The Wall: Do You Know What Made Wall St?



Fact: Some beds at juvenile detention centers cost as much as $100,000-150,000 annually. Fact: Public officials resist increases in education spending. A fraction of what it costs to lock a child up. Fact: Overwhelmingly, incarcerated children are people of color.

As a young man, one summer I managed to get a messenger job at a small brokerage house on Wall St. One of my best friends, a darker-skinned Nuyorican, had been working there before me and he put in the good word. By the end of the summer, I had moved up (again, with the help of my friend) working in offices, balancing the sheets at the end of the end of the day. That was a promotion and a raise.
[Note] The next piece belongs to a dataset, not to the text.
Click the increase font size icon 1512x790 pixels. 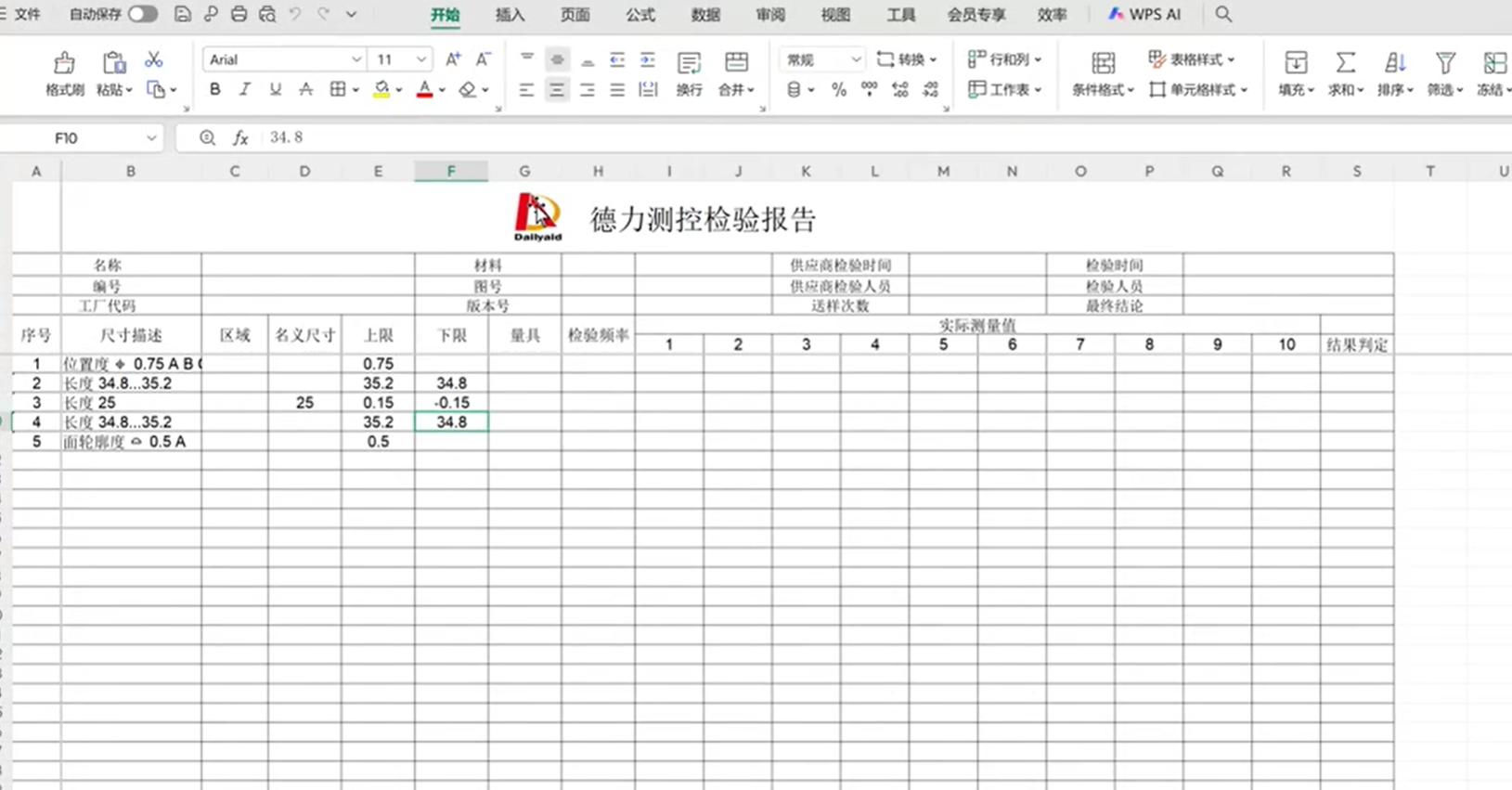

At the time I was in my early 20s and I wasn’t very responsible: I would miss days and I wasn’t all that motivated. Yet, when another promotion came up later that year, my friend was passed up and the promotion was offered to me. This was bullshit, and everybody knew it. My friend had been there longer than I had, had more experience, and was there at work every day. We both knew it was because I was light-skinned and he wasn’t. I was going to quit because I thought it was bullshit (and summer was fast approaching), but my friend insisted that I take the job. He said they would only give it to someone else.
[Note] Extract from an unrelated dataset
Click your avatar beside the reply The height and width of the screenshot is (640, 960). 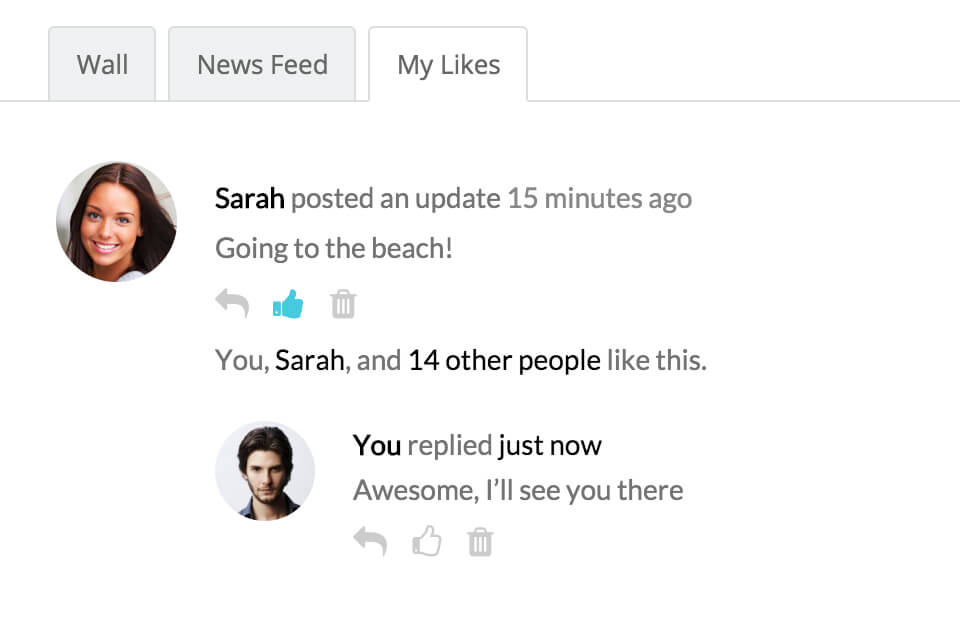click(265, 470)
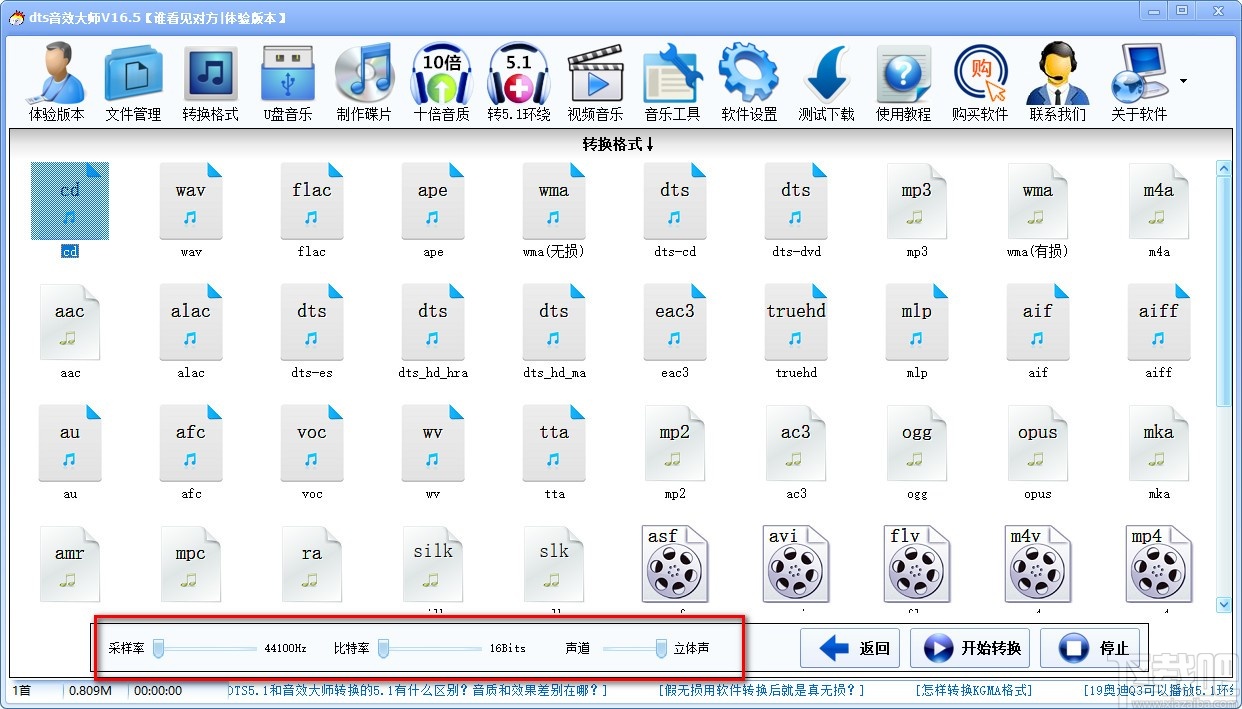Select the dts-cd output format
Screen dimensions: 1242x709
(x=674, y=200)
Lesson learned? It pays to be/ look white! LOL!


I mention this because I spent most of my young adulthood working at various places on Wall St. Let me tell you: Wall St. in the 1980s?!! DAMN! It was crazy out there! The culture of Wall St. and my passion for life lived on the edge eventually took me down hard. By the end of the 80s, I was blackballed from working on the Street, spiraling deep into my personal hell. Don't get it twisted: I earned to work hard and play harder. It wasn’t unusual in those days to go on a business lunch and instead of it being a two-martini lunch, it was acceptable -- even expected -- to have a three-line lunch. Cocaine was king on The Street. I can’t say it was all regret. In fact, I had a lot of fun. LOL! I fucked a lot, used a lot, spent a lot -- well, you get the idea.

I had two very close friends, Jeffrey and Freddie -- crib brothers. Where you saw one, the others weren’t too far behind. We grew up together, fought battles together, became men together, and we worked on The Street. Jeffrey was the friend who got me my first job on The Street.

Anyway, we would sometimes meet at this park -- Jeannette Park -- at lunch on Fridays to drink rum and coke and smoke weed, plan our weekends. One day, there was this older black dude who always seemed to check us out. I mean, we were pretty much out there, always surrounded by women, and dressed to the nines -- young-dumb-and full of- cum, cocksure muthafuckas. Anyway, this dude came up to us and shared some of this fierce weed he was smoking and he told us a story I never forgot. He asked if we knew the history of where we were standing and I told him, me always being the smartass, yeah! Fuckin' Wall St. LOL! He smiled and he said...

Wall Street became the financial center because it was the first big slave trade center in the colonies, and, later, the new nation’s principal slave trading port, where the business of slavery was transacted (until 1862!).

He continued...

And as the business of slavery went, so did all other businesses. For about 125 years, there was a wall that separated the financiers, speculators and bankers from the stench, humiliation, and daily grime of young New York’s vibrant slave trade business and African and white working-class residential areas.

Hence the name, Wall St.

My name is Eddie and I'm in recovery from civilization.